Pequeños Espacios, Grandes Reflexiones
Hoy fue un día breve por el día de la junta informativa con los padres de familia, pero sin embargo, lleno de momentos que invitan a la reflexión tanto para los alumnos como para mí. La jornada comenzó con la finalización de algunas hojas del Cuaderno de Trabajo, como parte del proyecto de Ética, Naturaleza y Sociedades. Este ejercicio permitió que los alumnos consolidaran lo aprendido y reflexionaran sobre las desigualdades sociales que hemos estado explorando.
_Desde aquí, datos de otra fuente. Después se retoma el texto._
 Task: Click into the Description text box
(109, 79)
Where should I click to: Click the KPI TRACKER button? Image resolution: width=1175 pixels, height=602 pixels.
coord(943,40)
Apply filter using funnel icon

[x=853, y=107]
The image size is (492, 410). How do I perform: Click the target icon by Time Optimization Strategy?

Aunque fue una actividad individual, pude observar cómo cada estudiante abordaba el tema desde su propia perspectiva, lo cual me dio pistas sobre su nivel de comprensión y sus procesos de pensamiento crítico.
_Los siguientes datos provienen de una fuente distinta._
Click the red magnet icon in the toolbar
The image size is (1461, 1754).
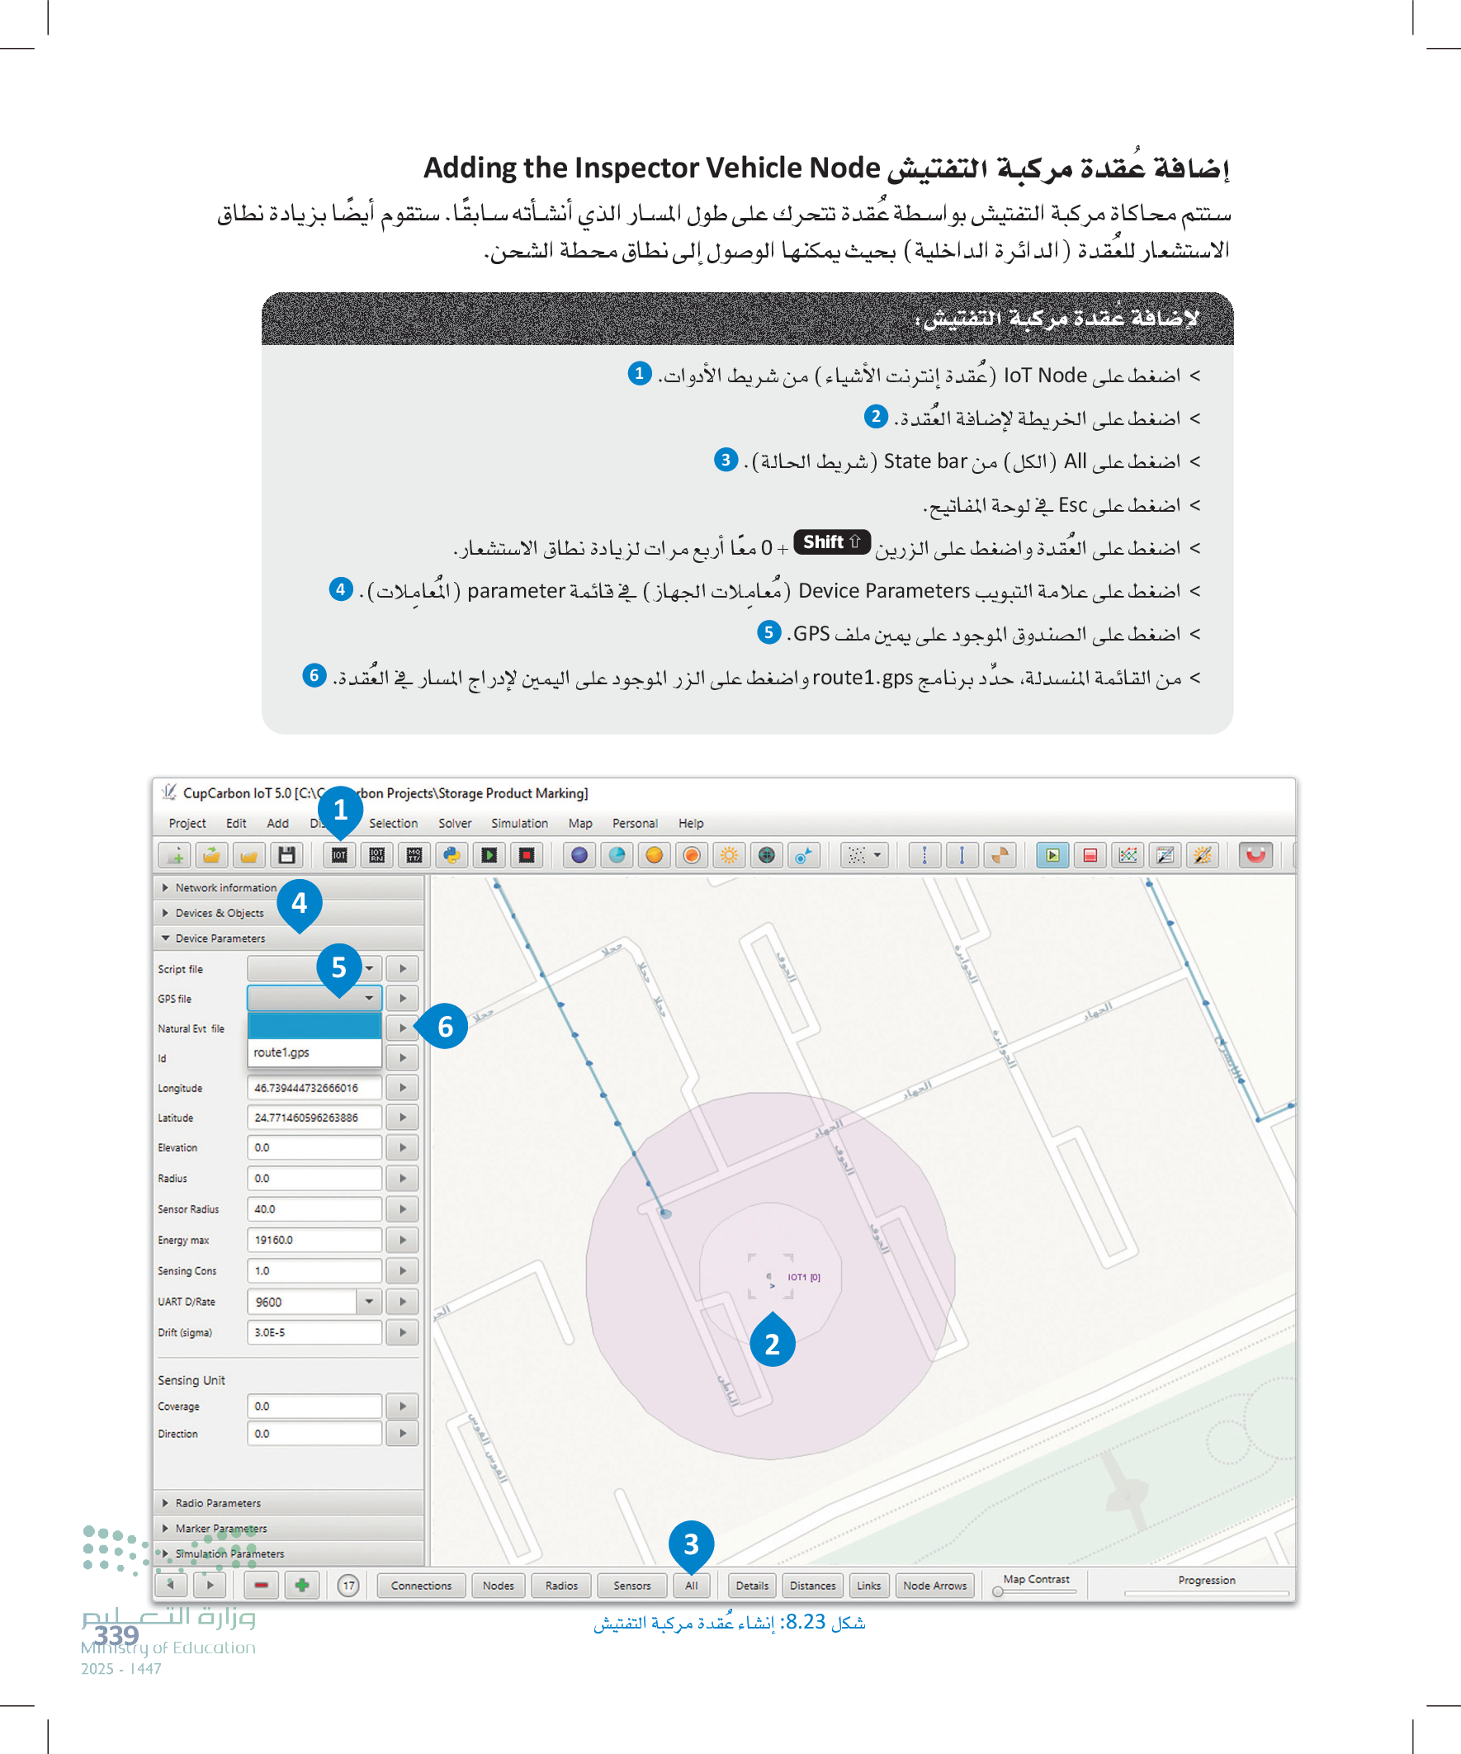pos(1255,855)
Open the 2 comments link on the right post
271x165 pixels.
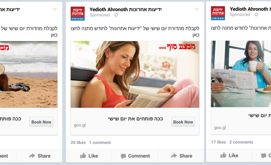(x=241, y=142)
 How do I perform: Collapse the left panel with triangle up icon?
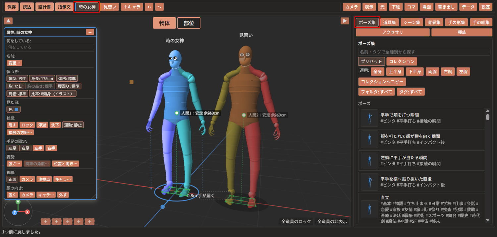[x=8, y=21]
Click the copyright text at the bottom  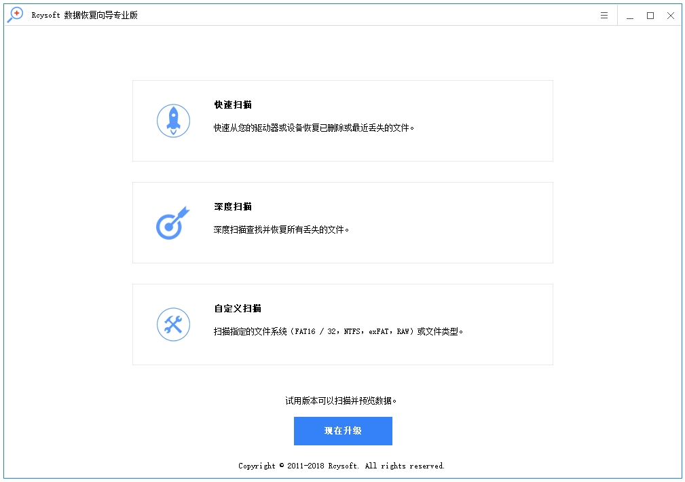[x=342, y=466]
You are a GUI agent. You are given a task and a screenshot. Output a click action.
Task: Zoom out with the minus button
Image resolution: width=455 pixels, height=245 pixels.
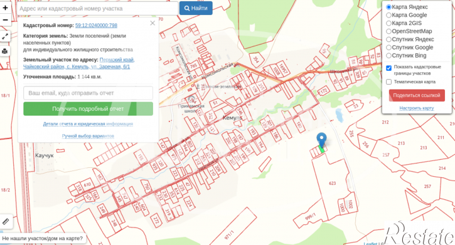(x=5, y=19)
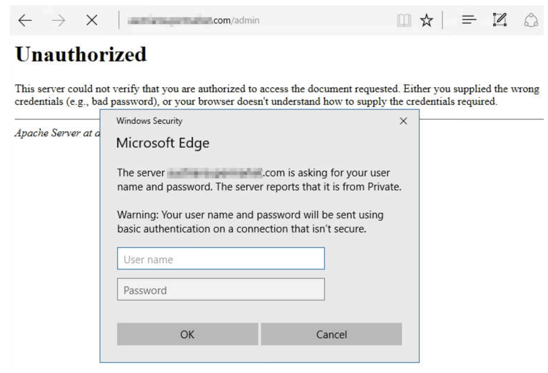The image size is (548, 373).
Task: Open Reading view book icon
Action: pyautogui.click(x=403, y=20)
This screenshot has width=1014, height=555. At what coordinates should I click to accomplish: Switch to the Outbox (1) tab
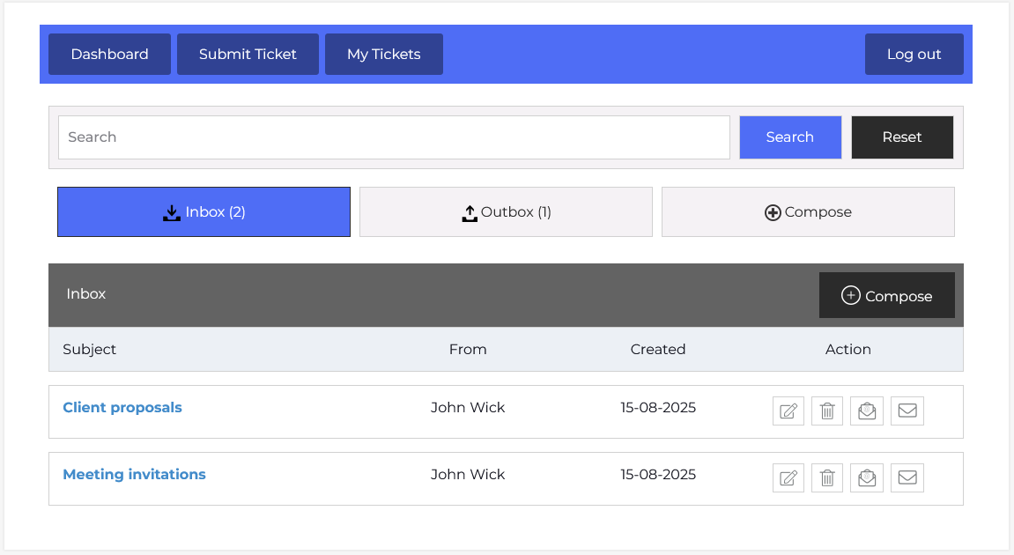click(506, 212)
El momento más significativo del día fue el juego digital que implementamos. La dinámica giraba en torno a diferentes acciones, y los alumnos debían decidir si consideraban esas acciones como buenas o malas. Esta actividad no solo fue divertida, sino que también despertó debates interesantes entre ellos. Los estudiantes se cuestionaron sobre la realidad de grupos sociales que todavía enfrentan desigualdades, especialmente en aspectos fundamentales como la vivienda, la alimentación, la educación y la salud.
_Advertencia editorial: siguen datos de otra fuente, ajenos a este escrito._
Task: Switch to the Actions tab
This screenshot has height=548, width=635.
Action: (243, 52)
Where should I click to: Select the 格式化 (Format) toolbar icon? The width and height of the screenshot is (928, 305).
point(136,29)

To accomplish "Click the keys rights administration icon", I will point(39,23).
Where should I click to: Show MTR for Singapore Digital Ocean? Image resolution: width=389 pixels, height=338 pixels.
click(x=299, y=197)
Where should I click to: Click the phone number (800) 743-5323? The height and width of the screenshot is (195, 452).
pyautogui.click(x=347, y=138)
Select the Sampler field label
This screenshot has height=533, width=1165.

Lo más valioso de esta dinámica fue que los alumnos no solo se limitaron a identificar las acciones, sino que también conectaron lo aprendido con situaciones actuales. Sus preguntas reflejaron una comprensión profunda de las injusticias que persisten en nuestra sociedad. Pude notar un creciente interés en temas sociales, lo que indica que este tipo de actividades realmente los involucra y fomenta un pensamiento reflexivo y crítico.
Uno de los desafíos más grandes que enfrentamos como docentes es comprender las realidades individuales de nuestros alumnos. Hoy, más que nunca, sentí la importancia de conocer sus historias y los obstáculos que enfrentan en su vida cotidiana. Estos desafíos pueden ser barreras que les impiden concentrarse o rendir al máximo en clase. Esta situación me recordó que, como educador, no solo soy responsable de transmitir conocimientos, sino también de ser un apoyo emocional y un guía en su desarrollo integral.
Lecciones del día:
1. Escuchar más allá del aula: Necesito seguir fortaleciendo mi capacidad para percibir las señales que los alumnos envían, incluso en actividades sencillas. Cada comportamiento o comentario puede estar reflejando algo más profundo.
2. Inspirar con empatía: Contagiar energía e inspiración es esencial, pero para lograrlo, debo ser consciente de las adversidades que enfrentan. Hoy me quedó claro que, muchas veces, los alumnos buscan en el educador un referente o un apoyo en momentos difíciles.
Seguir creando un ambiente en el que los alumnos sientan que pueden expresar no solo sus ideas académicas, sino también sus preocupaciones personales. Este enfoque no solo fortalecerá el aprendizaje, sino que también contribuirá a su bienestar emocional, un paso clave para su desarrollo integral.